(Collected data entries)
Segment Open

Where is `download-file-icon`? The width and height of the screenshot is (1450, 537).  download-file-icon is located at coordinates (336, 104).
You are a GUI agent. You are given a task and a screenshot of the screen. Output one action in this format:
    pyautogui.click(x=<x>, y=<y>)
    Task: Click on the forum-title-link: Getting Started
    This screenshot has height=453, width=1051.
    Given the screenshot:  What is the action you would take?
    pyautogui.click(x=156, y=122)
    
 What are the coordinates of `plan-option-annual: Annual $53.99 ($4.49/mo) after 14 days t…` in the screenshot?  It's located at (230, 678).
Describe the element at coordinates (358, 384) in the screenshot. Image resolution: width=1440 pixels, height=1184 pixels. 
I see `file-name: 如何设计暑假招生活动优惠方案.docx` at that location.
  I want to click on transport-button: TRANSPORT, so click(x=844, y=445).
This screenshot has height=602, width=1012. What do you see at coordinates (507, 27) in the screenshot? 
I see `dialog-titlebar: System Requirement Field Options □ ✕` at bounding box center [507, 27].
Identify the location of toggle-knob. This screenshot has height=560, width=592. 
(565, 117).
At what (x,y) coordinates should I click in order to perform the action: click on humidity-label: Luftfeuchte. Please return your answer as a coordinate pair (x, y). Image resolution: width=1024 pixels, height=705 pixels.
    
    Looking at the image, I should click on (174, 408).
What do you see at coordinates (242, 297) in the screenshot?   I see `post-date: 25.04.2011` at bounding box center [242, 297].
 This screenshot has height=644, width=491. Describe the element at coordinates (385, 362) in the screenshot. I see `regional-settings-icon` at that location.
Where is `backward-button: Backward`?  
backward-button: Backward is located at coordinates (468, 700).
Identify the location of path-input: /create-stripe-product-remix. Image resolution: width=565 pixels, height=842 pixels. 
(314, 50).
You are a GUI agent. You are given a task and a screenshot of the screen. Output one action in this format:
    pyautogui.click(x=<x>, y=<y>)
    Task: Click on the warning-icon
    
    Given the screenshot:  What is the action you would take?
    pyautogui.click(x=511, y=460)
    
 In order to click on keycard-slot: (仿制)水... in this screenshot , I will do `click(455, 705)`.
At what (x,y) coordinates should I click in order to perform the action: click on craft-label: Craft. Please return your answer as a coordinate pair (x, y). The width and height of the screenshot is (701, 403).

Segment Closed

Assignment: Return every row above verbatim, keeping each character and line break unchanged.

Expected answer:
Where is `download-file-icon`? The width and height of the screenshot is (1450, 537).  download-file-icon is located at coordinates (336, 104).
You are a GUI agent. You are given a task and a screenshot of the screen. Output one action in this format:
    pyautogui.click(x=<x>, y=<y>)
    Task: Click on the forum-title-link: Getting Started
    This screenshot has height=453, width=1051.
    Given the screenshot:  What is the action you would take?
    pyautogui.click(x=156, y=122)
    
 What are the coordinates of `plan-option-annual: Annual $53.99 ($4.49/mo) after 14 days t…` in the screenshot?  It's located at (230, 678).
Describe the element at coordinates (358, 384) in the screenshot. Image resolution: width=1440 pixels, height=1184 pixels. 
I see `file-name: 如何设计暑假招生活动优惠方案.docx` at that location.
  I want to click on transport-button: TRANSPORT, so click(x=844, y=445).
This screenshot has height=602, width=1012. What do you see at coordinates (507, 27) in the screenshot? 
I see `dialog-titlebar: System Requirement Field Options □ ✕` at bounding box center [507, 27].
Identify the location of toggle-knob. This screenshot has height=560, width=592. 
(565, 117).
At what (x,y) coordinates should I click in order to perform the action: click on humidity-label: Luftfeuchte. Please return your answer as a coordinate pair (x, y). Image resolution: width=1024 pixels, height=705 pixels.
    
    Looking at the image, I should click on (174, 408).
What do you see at coordinates (242, 297) in the screenshot?   I see `post-date: 25.04.2011` at bounding box center [242, 297].
 This screenshot has height=644, width=491. Describe the element at coordinates (385, 362) in the screenshot. I see `regional-settings-icon` at that location.
Where is `backward-button: Backward`?  
backward-button: Backward is located at coordinates (468, 700).
Identify the location of path-input: /create-stripe-product-remix. Image resolution: width=565 pixels, height=842 pixels. 
(314, 50).
You are a GUI agent. You are given a task and a screenshot of the screen. Output one action in this format:
    pyautogui.click(x=<x>, y=<y>)
    Task: Click on the warning-icon
    
    Given the screenshot:  What is the action you would take?
    pyautogui.click(x=511, y=460)
    
 In order to click on keycard-slot: (仿制)水... in this screenshot , I will do `click(455, 705)`.
At what (x,y) coordinates should I click in order to perform the action: click on craft-label: Craft. Please return your answer as a coordinate pair (x, y). The width and height of the screenshot is (701, 403).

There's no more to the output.